Selected excerpt
___

Why journalism is still a good major

New chairwoman touts its emphasis on writing skills

The Journalism department’s new computer lab— 25 Macs strong.

The Journalism department’s new computer lab— 25 Macs strong.

Photo By Robert Speer

For Susan Brockus Wiesinger, journalism is more than an occupation, or even a calling. It’s in her blood.

Her grandfather was a newspaper publisher in Abilene, Texas. Her mother and father owned five small-town newspapers in the Southwest and Nevada. Her earliest memory is of sleeping under her dad’s office desk while he and her mother put the paper to bed. She started working at a newspaper—the Los Alamos (N.M.) Monitor, which her parents founded—when she was just 9 years old.

Today, at the age of 46, she’s the newly installed chairwoman of the Journalism Department at Chico State, where she is fervently making the case that, contrary to popular perception, the profession is not dying—far from it. If anything, she says, the skills the journalism program teaches—multiplatform writing and storytelling chief among them—are more in demand than ever before, and job opportunities abound.

Yes, she tells students, corporate daily newspapers are suffering mass layoffs, but the nation’s thousands of community newspapers are doing well, as are magazines. And the need for clearly and cleanly written content in other arenas—on the web, in business, on cable or broadcast television, in the public-relations field, and in many other areas—is growing rapidly.

___

Given material
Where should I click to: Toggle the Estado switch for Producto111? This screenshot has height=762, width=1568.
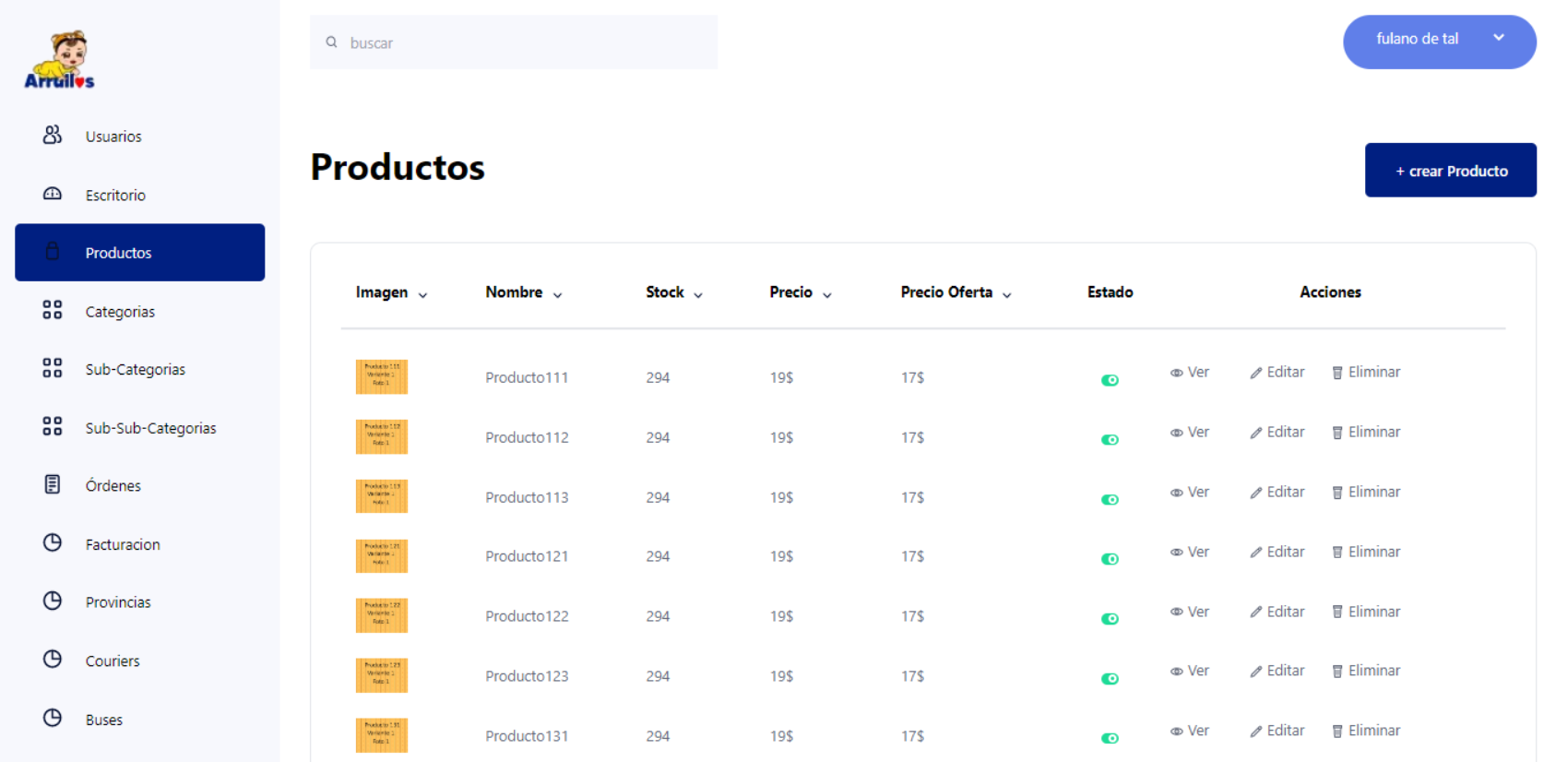(x=1110, y=380)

___

Task to complete
Reproduce everything in the journalism article from "Today, at the" down to "areas—is growing rapidly.", word for word. The data has nothing to do with what you're asked here.

Solution to the problem
Today, at the age of 46, she’s the newly installed chairwoman of the Journalism Department at Chico State, where she is fervently making the case that, contrary to popular perception, the profession is not dying—far from it. If anything, she says, the skills the journalism program teaches—multiplatform writing and storytelling chief among them—are more in demand than ever before, and job opportunities abound.

Yes, she tells students, corporate daily newspapers are suffering mass layoffs, but the nation’s thousands of community newspapers are doing well, as are magazines. And the need for clearly and cleanly written content in other arenas—on the web, in business, on cable or broadcast television, in the public-relations field, and in many other areas—is growing rapidly.